Евгений Рейн написал предисловие к одному моему поэтическому сборнику в 1996 году. Оно начиналось так: «Я мало в чем разбираюсь: только в стихах и в людях. Только в ритмах и строчках». Это абсолютная правда. И не только разбирается, у меня недавно был случай убедиться, что стихи для него – святыня, за которую он умеет постоять. Он приехал в Таллин на Довлатовский фестиваль. В числе многочисленных мероприятий было и такое: девятнадцать русских актрис читали по одному стихотворению Анны Ахматовой, а замечательная эстонская поэтесса Дорис Карева читала свои переводы этих стихов на эстонский. Очаровательные женщины окружали Женю, сидевшего возле самой сцены, прочитав, они садились у его ног, настроение было совершенно идиллическое. И тут настал черед стихотворения.

Когда в тоске самоубийства

Народ гостей немецких ждал,

И дух суровый византийства

От русской церкви отлетал,

Когда приневская столица,

Забыв величие своё,

Как опьяневшая блудница,

Не знала, кто берёт ее, –

Мне голос был. Он звал утешно,

Он говорил: «Иди сюда,

Оставь свой край, глухой и грешный,

Оставь Россию навсегда[37].

И так далее.

Так вот, когда Дорис Карева переводила это стихотворение, то первые две строфы еще не публиковались, а стихотворение начиналось со строки «Мне голос был. Он звал утешно…». Во время подготовки к концерту я решила, что актриса не будет читать восстановленные две строфы, поскольку Дорис не бралась их срочно перевести к выступлению; пусть лучше эстонский и русский варианты совпадают – так мне представилось уместным для сцены. Актриса принялась читать, но тут, казалось бы мирно дремавший, Рейн вскочил и, перебив ее, громокипящим голосом прокричал две первые строфы и потребовал: «Скульскую сюда!» – и отчитал меня при всем огромном зале. Был он в этот момент прекрасен!

И тогда же: я вела его творческий вечер. И мне так хотелось рассказать о Евгении Рейне публике, я ведь знала о нем столько замечательных историй, и зал был так внимателен…

– Какой замечательный у тебя получился вечер, – сказала я Жене.

– Мне показалось, что это был скорее твой вечер, – ответил Рейн.

Что делать, у него воруют не только сюжеты и строчки…
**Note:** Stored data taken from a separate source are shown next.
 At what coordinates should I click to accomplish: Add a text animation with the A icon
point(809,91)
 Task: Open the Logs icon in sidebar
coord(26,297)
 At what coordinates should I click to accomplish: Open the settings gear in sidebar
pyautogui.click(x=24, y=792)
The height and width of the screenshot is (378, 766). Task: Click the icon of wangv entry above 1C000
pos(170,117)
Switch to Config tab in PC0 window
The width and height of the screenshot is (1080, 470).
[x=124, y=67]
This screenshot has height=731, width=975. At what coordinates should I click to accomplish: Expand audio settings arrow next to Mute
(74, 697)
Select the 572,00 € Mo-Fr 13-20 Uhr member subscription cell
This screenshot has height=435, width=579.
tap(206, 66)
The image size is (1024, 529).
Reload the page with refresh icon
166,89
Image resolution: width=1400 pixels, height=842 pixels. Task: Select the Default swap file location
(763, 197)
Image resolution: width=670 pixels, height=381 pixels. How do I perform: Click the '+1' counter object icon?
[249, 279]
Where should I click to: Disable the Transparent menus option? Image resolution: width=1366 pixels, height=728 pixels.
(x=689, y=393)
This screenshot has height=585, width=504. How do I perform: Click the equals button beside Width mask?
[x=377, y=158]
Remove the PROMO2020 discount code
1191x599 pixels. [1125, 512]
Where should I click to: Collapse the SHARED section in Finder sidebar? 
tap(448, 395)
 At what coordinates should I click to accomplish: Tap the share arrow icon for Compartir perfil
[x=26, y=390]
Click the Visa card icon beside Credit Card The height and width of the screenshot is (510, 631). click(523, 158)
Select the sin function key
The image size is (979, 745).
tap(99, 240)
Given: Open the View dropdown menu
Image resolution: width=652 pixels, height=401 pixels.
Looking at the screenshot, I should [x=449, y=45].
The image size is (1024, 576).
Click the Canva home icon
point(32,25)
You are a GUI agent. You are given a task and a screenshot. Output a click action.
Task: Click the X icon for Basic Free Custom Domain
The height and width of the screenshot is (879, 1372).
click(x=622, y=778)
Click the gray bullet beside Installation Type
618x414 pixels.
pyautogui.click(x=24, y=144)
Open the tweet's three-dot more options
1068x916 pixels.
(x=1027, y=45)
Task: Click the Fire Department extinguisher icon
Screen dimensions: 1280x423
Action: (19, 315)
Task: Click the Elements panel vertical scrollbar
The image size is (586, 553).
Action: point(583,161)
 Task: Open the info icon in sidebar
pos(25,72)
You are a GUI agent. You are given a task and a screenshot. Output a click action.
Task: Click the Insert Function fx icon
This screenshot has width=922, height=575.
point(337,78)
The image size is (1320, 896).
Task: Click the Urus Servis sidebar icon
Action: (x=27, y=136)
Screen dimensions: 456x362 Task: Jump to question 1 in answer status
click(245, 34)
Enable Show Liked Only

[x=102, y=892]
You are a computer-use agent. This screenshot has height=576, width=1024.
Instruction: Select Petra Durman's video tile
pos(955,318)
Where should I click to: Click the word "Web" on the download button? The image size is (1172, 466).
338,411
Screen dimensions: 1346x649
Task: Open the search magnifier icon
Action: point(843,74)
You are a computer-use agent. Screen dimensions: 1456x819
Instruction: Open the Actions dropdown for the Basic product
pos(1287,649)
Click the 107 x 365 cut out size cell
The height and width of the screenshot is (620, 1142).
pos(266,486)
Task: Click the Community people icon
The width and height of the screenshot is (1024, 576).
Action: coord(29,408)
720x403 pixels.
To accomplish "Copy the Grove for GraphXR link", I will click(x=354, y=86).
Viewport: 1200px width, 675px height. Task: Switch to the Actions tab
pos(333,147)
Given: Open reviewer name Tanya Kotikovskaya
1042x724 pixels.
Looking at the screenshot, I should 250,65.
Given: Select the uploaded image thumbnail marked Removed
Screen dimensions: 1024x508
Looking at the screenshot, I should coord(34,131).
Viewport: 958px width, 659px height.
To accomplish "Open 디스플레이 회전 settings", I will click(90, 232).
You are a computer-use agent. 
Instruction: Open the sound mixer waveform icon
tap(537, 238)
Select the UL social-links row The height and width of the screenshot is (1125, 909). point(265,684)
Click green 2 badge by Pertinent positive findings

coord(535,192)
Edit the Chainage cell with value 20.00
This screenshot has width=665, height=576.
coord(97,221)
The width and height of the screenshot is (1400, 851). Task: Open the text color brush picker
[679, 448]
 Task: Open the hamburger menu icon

Я сказала, что хочу посвятить ему, если он не против, какое-то стихотворение из сборника, к которому он писал предисловие. Он закивал:

– Выбери что-нибудь симпатичное.

ПУТЬ К ДЕРЕВУ ПЕРСИДСКОЙ СИРЕНИ

Евгению Рейну

Металась рыба и забрасывала глаз

в мои глаза,

пока мои же руки

оглаживали вяленый живот

и отделяли снедь от свежих ребер,

чтоб обнаружить полость для песка

и солнца, и прохладного дыханья.

Другие рыбы женщинами шли

по берегу и раздували жабры,

как складки на просторах

летних платьев,

и трогали под солнцем животы,

тяжелые от грез, но углубленность,

какую знают полые кувшины,

им не дана была, и потому

они одышкой объяснялись с миром

и стряхивали тени с рукава,

как гусениц, с брезгливостью,

но томно.

Сирень персидская была подобна

гарему вырвавшемуся на небеса,

растерянному ужасу невольниц,

растерзанному шарфику на бедрах –

чрезмерности – но волновали только

два копошившихся под веками шмеля.

Пронзить зрачком их – значило надеть

их на булавку смысла,

этим правом

не пользовалась ни волос оправа,

густых и шатких, ни прямая речь.

Хватались корни за голову, как

хватает ястреб сжавшуюся ношу, –

впивается чехол засохшей крови,

как ножны в когти, продолжая страх.

И дерево росло и на ветвях

баюкало, как первое цветенье,

случайных рук и тел прикосновенья

не без усмешки, впрочем, на губах

коричневой коры. Такая ясность

была под силу только одному,

ведущему от слова «потому что»

отсчет сознанию. И снова на песок

вели шаги, и начинался берег

умеренный, как вечности урок.

Любовь есть скорбь. И потому песок

то попадал в глаза,

то без его участья

рыдали люди, починяя снасти,

и верили в спасительный улов.

Как грецкого ореха скорлупа

хранит навеки отпечаток мозга,

запоминала желтая вода

табачный запах просмоленной лодки.

Торжественно ломалось горло птиц –

стеклянный скрежет разбивался в скрипку.

Трава поспела и пасла калитку.

И с лиц, укрытых кровельной накидкой,

как пот, стекали голоса.

Металась рыба и забрасывала глаз

в мои глаза, как невод.

Право, странно

надеяться, что созерцанье

дает способность думать и понять

в раю, приблизив запах канифоли,

который жизнь и смерть согласно холят.

И в самом финале: Женя рассказывал мне не только о проводах Бродского в Нью-Йорке, но и о том, как потом Поэта решили все-таки похоронить в Венеции. Эти вторые похороны, по словам Рейна, были проникнуты не только скорбью, но и очнувшимся в людях желанием продемонстрировать себя и свои заслуги перед литературой…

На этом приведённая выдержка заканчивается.